Camino a la Universidad, percibí un golpe seco sobre mi hombro. “Quizás papel arrojado desde un vehículo”, pensé. O tal vez, una ramita que se desprendió de un árbol. Revisé el objeto que se deslizó entre mi chaqueta y ¡oh, sorpresa! ¡¡Una polilla!!
La pobre se retorcía sobre mi ropa y yo - sin poder reprimir un grito histérico -, la sacudí. Con estupor fui testigo de cómo parte del insecto se desintegró al contacto con mi mano. Los transeúntes alrededor me observaron, extrañados de mi arrebato y sin comprender las dimensiones de mi terrorífica experiencia. ¡¡Desde niña tengo fobia a las polillas!! Las observaba en mi pieza, fascinadas con la luz, revoloteando y dando golpes en el techo. El grueso de su cuerpo, el sonido al tocar las superficies y la facilidad con la que se desintegraban al estrellarse, me hacían sentir tan asqueada como nerviosa. La sola idea de que me tocaran me hacía erizar la piel (y no precisamente de gusto).
En una ocasión tuve que visitar – por motivos académicos – la estación terrena de Longovilo. Apenas disfruté el viaje y ni hablar de tomar apuntes o concentrarme en la cátedra: en dicha localidad, las polillas son enormes. Casi del tamaño de un pajarito.
Mi pololo se rió demasiado de mi cuando le confesé mi fobia. “¡Pero si son como mariposas de un solo color!”, decía. Cuando le encomendaba que fuera mi sicario ante la presencia del indefenso bichito, él, respetuoso como es de todo ser viviente, procuraba hacerme entrar en razón: “Es infinitamente más pequeña que tú. ¿Cómo crees que se siente de enfrentarse a una gigante asustada?” Nada sirvió. Hasta terapia de choque intentó, persiguiéndome con una polilla en sus manos desde el tercer al primer piso de la universidad.

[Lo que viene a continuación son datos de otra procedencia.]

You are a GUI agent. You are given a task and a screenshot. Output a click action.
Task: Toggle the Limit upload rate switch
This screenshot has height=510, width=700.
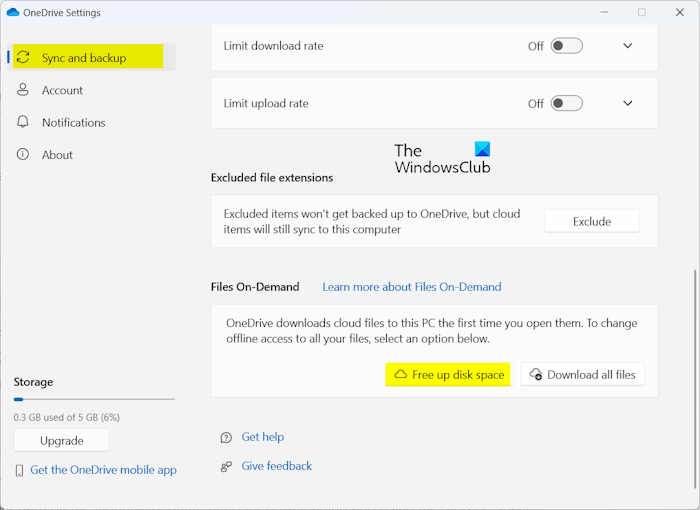coord(566,103)
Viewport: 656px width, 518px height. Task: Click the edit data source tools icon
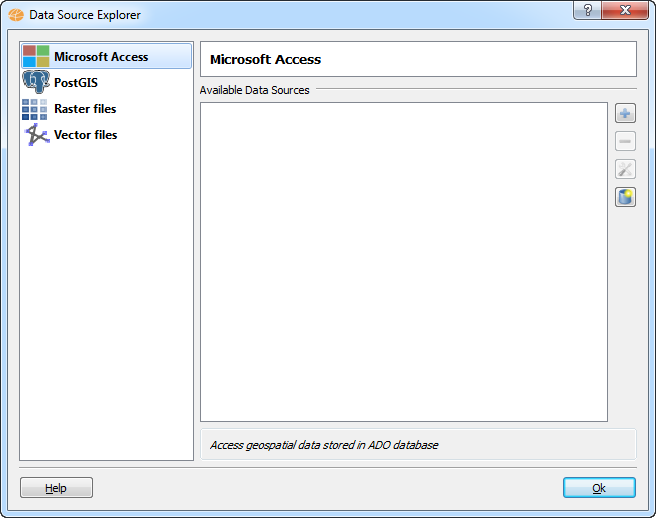tap(625, 169)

Lo más que logró fue que aprendiera a reprimir mi impulso de escabullirme al estar cerca de una de estas tan poco agraciadas lepidópteras. Cosa que agradezco, ya que cierta vez trabajé en ventas junto a una chica que no podía dejar de correr y gritar al avistar una polilla ¡ni siquiera en presencia de un cliente!
Hace un tiempo leí una entrevista a la actriz Luz Valdivieso, en la cual confesaba haber padecido esta misma fobia, por la cual se sometió a una terapia conductual – cognitiva. Consistió en adoptar cierta cantidad de polillas, bautizarlas y cuidarlas como si fuesen sus mascotas. ¡No sé si me atrevería a ir tan lejos para vencer mi miedo! Lo cierto es que, estando en primavera y plena temporada de polillas, prefiero recurrir a cerrar los ojos y hacer un esfuerzo por concebirlas como mariposas desteñidas. Puedo recurrir a mi amplia imaginación para asignarles los lindos colores que me llevan a admirar a sus primas lejanas. O simplemente, suponer que no están allí. Listo. Después de todo, mi pololo tiene razón: están en su derecho - tanto como yo - de disfrutar este amplio y bello mundo. Todo mientras ¡¡no se atrevan a chocarme, por favor!!